実施したリサーチ: 窓口に3日間張り込み(エスノグラフィー)、来庁者20名にミニインタビュー(各5分)、オンライン申請の離脱ログ分析
発見:
- 来庁者の55%が「オンラインでできることを知らなかった」
- オンラインを試みた人の72%が「マイナンバーカードの読み取り」でエラーになり諦めていた
- 20〜40代の来庁者の80%が「職場を抜けて来るのがつらい」と回答
- 高齢者の窓口対応の平均待ち時間は47分
アクション:
- 窓口で「次回はオンラインで」のチラシ配布(QRコード付き、手順を4コマで図解)
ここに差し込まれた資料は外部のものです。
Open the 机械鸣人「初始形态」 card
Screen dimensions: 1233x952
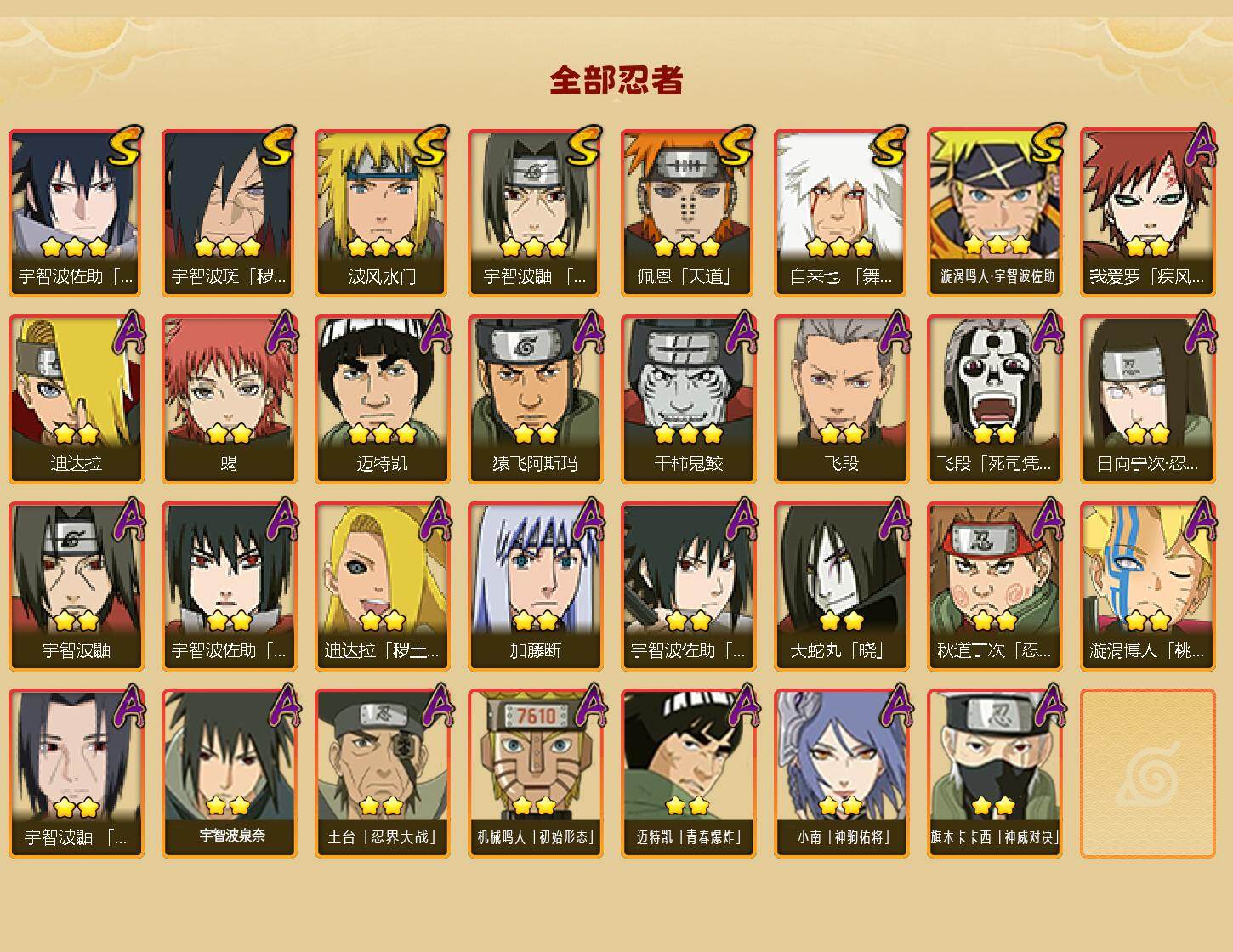pos(535,774)
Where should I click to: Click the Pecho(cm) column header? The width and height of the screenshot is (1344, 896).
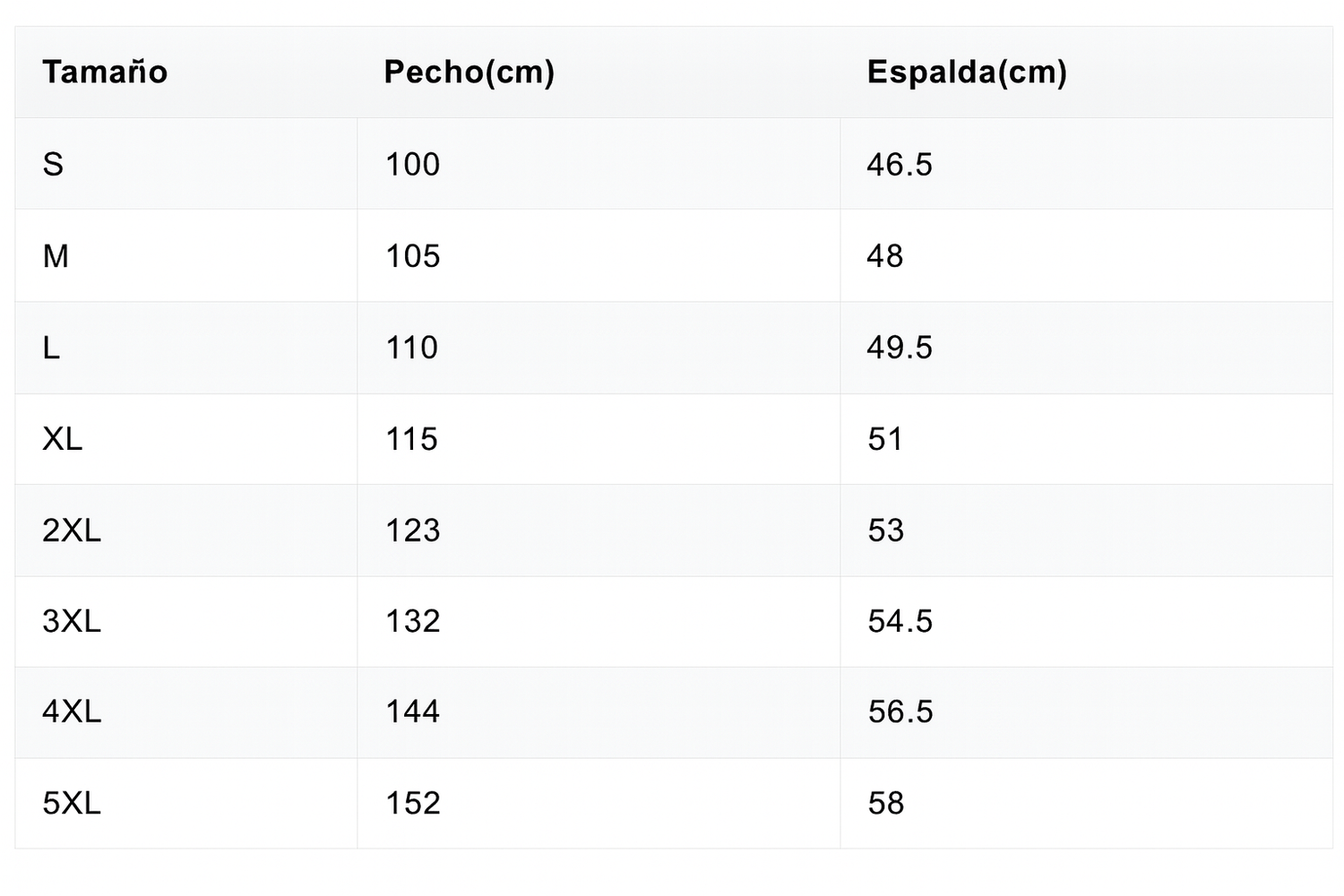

- マイナンバーカード不要の簡易認証(SMS認証)を5手続きに導入
- 市役所ロビーに「オンライン申請お試しコーナー」を設置(職員がサポート)
| 指標 | Before | After(6ヶ月後) | 変化 |
|---|---|---|---|
| オンライン申請率 | 8% | 41% | 5.1倍 |
| 窓口の平均待ち時間 | 47分 | 18分 | -62% |
| 住民満足度(5段階) | 2.8 | 4.1 | +1.3 |
「高齢者が多いから」は思い込みだった。実際には20〜40代の利用率も低く、原因は認知不足と技術的障壁にあった。現場に行かなければ見えなかったファクト。
やりがちな失敗パターン#
- リサーチなしでデザインして後から「検証」する — 検証は確認バイアスに陥りやすい(自分のデザインを肯定する証拠を探してしまう)。デザイン前の「発見」リサーチこそ最も価値が高い
- ユーザーの「意見」を鵜呑みにする — 「こういう機能がほしい」は解決策の要望であり、本当の課題ではないことが多い。行動を観察し、意見の裏にある課題を読み取る
- リサーチ結果をレポートして終わり — 素晴らしいレポートが共有フォルダに眠る。発見→アクション→実装→再検証のループを回す仕組みを作る
- 完璧なリサーチを追求して始められない — 「統計的に有意なサンプル数」にこだわり何ヶ月もかかる。5人のインタビューを1週間で実施する方が、100人のアンケートを3ヶ月後に実施するよりはるかに価値がある
まとめ#
ユーザーリサーチ手法は、ユーザーの行動・ニーズ・課題を体系的に調査するフレームワーク。質的/量的、態度/行動の2軸で手法を分類し、目的とフェーズに合わせて選択する。最も重要なのは 「何を知りたいか」 を明確にすることと、発見をアクションにつなげること。5人のユーザビリティテストで問題の85%が見つかる——小さく始めて繰り返すのがリサーチ成功の鍵。